On pourrait résumer sa stratégie ainsi : "Soyons sérieux, vous n'avez guère réagi lorsque je me suis engagé dans un travail de sape systématique des fondamentaux de la démocratie libérale : équilibre des pouvoirs, indépendance de la justice, liberté de la presse, droits des migrants. Et maintenant, vous redécouvrez la centralité de la notion de l'Europe des valeurs à partir de la question de la place de l'homosexualité dans nos sociétés !"

De fait, tout se passe, comme si l'Union européenne, qui ne s'était guère émue des attaques systématiques et répétées du régime hongrois contre l'État de droit, se réveillait soudain, comme par un effet de rattrapage. La défense des grands principes du libéralisme politique paraissait bien abstraite, comparée aux droits des communautés LGBT.

Un Est toujours plus réactionnaire

Il y a un peu plus de vingt ans, en 2000, la question des valeurs semblait plus centrale. Alors que le parti d'extrême droite de Jörge Haider arrivait au pouvoir à Vienne, dans un gouvernement de coalition avec la droite, la question de l'exclusion de l'Autriche de l'Union européenne avait fait l'objet d'un vif débat. L'Autriche, un membre à part entière de l'Union, n'était-elle pas atteinte par une forme de gangrène politique incarnée par l'extrême droite ?

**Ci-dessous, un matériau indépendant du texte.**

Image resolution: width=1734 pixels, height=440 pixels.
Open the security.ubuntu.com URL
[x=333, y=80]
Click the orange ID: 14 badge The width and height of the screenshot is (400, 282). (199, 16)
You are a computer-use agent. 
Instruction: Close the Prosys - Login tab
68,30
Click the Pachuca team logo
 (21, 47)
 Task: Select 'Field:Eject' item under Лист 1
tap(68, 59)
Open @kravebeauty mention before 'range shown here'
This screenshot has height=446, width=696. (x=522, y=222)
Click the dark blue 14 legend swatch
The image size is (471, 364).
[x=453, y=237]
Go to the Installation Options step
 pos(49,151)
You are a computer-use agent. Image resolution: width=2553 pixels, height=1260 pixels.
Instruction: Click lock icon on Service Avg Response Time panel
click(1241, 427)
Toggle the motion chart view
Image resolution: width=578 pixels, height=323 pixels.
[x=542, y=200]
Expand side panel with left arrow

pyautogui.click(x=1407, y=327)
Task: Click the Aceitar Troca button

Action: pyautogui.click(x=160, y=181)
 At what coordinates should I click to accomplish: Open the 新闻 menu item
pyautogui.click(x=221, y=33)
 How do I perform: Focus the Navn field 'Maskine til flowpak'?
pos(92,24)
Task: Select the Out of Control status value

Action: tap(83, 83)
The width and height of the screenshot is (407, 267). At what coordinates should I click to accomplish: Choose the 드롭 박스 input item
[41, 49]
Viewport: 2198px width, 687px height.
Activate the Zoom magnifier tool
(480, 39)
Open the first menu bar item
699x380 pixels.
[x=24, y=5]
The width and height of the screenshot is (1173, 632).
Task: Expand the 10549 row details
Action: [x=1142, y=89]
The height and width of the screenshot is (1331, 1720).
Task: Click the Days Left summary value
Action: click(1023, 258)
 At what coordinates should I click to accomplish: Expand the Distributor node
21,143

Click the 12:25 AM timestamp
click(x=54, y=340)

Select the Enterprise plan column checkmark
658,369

Pour éviter que la contagion ne gagne l'ensemble du corps européen, il fallait procéder à l'amputation du bras autrichien. Ce choix douloureux et radical ne fut pas retenu, et quelques années plus tard, le parti de Haider, entraîné par la chute de son leader, connut de très sérieux revers de fortune, avant de renaître sous des formes plus acceptables, au moins en apparence.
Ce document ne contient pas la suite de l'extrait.